The first problem in the inference phase is fusing the 3 × 3 convolution, 1 × 1 convolution, and no-convolution operations in the three branches into a single 3 × 3 convolution. Due to the linear characteristic of convolution, the original 3 × 3 convolution is kept unchanged, the 1 × 1 convolution is expanded to 3 × 3 convolution, and BN is expanded to a constant mapping so that the input and output of the constructed convolution layer are equal. As shown in Figure 6, the 1 × 1 convolution expansion specifically involves padding eight zeros around the 1 × 1 convolution kernel, and the padding is 1. As shown in Figure 7, the input channels are assumed to be 2, and the BN layer is expanded to have the center of the convolutional kernel corresponding to each channel of 1, and the rest are 0.

The second problem of the inference phase is how to fuse Conv and BN layers for inference acceleration. Considering that Conv and BN are linear operations, the Conv and BN modules can be set into a single linear operation for inference acceleration. For the convolutional layer, the number of channels in each convolutional kernel is the same as the number of channels in the input feature map. The number of convolutional kernels determines the number of channels in the output feature map. In contrast, the inference pattern BN layer (γ and β are known) contains four main parameters: mean μ, variance σ, and learnable parameters γ and β. Here μ and σ are the statistics of the training process, and γ and β are learned through the network. For the ith channel of the feature map, BN is calculated as in Equation (2). Therefore, the weight calculation formula of the ith convolution kernel of the new convolutional layer after transformation is as shown in Equations (3) and (4).

B N {(M, μ, σ, γ, β)}_{i} = (M_{i} - μ_{i}) \times \frac{γ_{i}}{σ_{i}} + β_{i}

(2)

W_{i}^{'} = \frac{γ_{i}}{σ_{i}} \times W_{i}

(3)

b_{i}^{'} = β_{i} - \frac{μ_{i} γ_{i}}{σ_{i}}

(4)

After the above operation, introducing the RepConv module for multi-branch learning during training enables the network to focus on more helpful information. At the same time, the fusion of multiple branches into a single branch during inference avoids the problem of increasing the inference speed.

3.3. Head

In order to ensure that the detection task and the ReID task operate on the feature maps independently of each other, the three feature maps obtained by the feature fusion component are subjected to the CCN operation. Then the three different-sized process feature maps are input to the detection module and the SAAN module with scale awareness, respectively. The Detect module is used to perform the object detection task on the feature map, predict the anchor boxes by the grid, and perform the classification loss and regression loss calculation based on the class and location of the ground truth. The SAAN module fuses three different scales of different channel feature maps to unify the ReID feature scale and then captures the relevant information by convolution according to the total number of IDs to output a 1D vector representation of the corresponding feature map.

3.3.1. CCN Operation

The core objective of the CCN is to enhance feature representation capability, aiming to extract general and specific features that are more suitable for detection and ReID tasks. It achieves this by exploring the autocorrelation between feature channels and the cross-correlation between tasks, thereby improving the model’s ability to capture key features and obtaining more robust and discriminative feature representations in different tasks.

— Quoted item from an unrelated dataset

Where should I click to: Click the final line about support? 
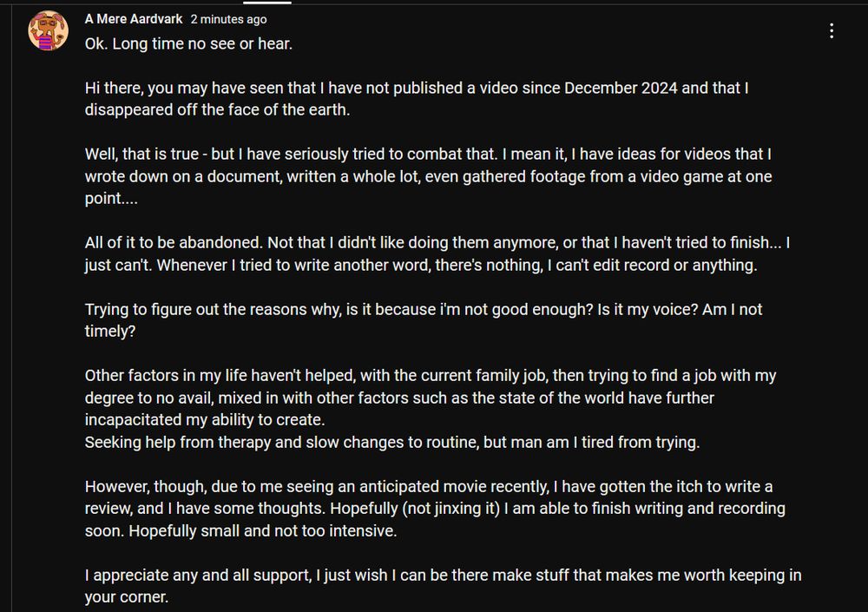click(x=443, y=585)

The input is the feature map

F \in R^{C \times H \times W}

from the neck part. Here, C represents the number of channels, and H and W denote the height and width of the feature map. To reduce computational complexity while retaining key statistical information, an average pooling operation is first performed on the feature map to obtain the reduced-dimensional feature map

F^{'} \in R^{C \times H' \times W'}

. Here, H′ < H and W′ < W. Next, two different convolutional layers are used to process the reduced-dimensional feature map, generating two intermediate feature maps T₁ and T₂. These two feature maps correspond to the feature representation branches for the detection task and the ReID task, respectively. Subsequently, T₁ and T₂ are reshaped into matrix forms M₁ and M₂, with dimensions C × N′, where N′ = H′ × W′.

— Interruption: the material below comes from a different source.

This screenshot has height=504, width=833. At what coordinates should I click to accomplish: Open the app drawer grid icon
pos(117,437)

To capture the channel dependencies within each task, the CCN computes the self-attention graph. Specifically,

W_{T_{1}} = s o f t m a x (M_{1} \cdot M_{1}^{T})

represents the self-attention of the detection branch, reflecting the correlation between the relevant channels for detection; similarly,

W_{T_{2}} = s o f t m a x (M_{2} \cdot M_{2}^{T})

represents the self-attention of the ReID branch, emphasizing the relationship between the identity discrimination channels. To facilitate knowledge sharing and complementarity between tasks, the CCN also computes the cross-attention graph.

W_{S_{1}} = s o f t m a x (M_{1} \cdot M_{2}^{T})

represents the cross-task attention from the ReID branch to the detection branch, while

W_{S_{2}} = s o f t m a x (M_{2} \cdot M_{1}^{T})

represents the attention from detection to ReID. These cross-attention graphs help the model learn the shared semantic information between the two tasks.

Subsequently, the self-attention and cross-attention are fused. For the detection branch, the fused attention map is

W_{1} = W_{T_{1}} + W_{S_{1}}

. For the ReID branch, it is

W_{2} = W_{T_{2}} + W_{S_{2}}

. This fusion mechanism retains the task-specific feature responses while introducing cross-task context information. Finally, the weighted and reconstructed original feature maps are obtained using the fused attention map. Specifically, the output feature maps

F_{T_{1}} = W_{1} \cdot F + F

and

F_{T_{2}} = W_{2} \cdot F + F

are achieved, achieving feature enhancement. Through the residual connection structure, the original information is not damaged, and the response of the key channels is enhanced.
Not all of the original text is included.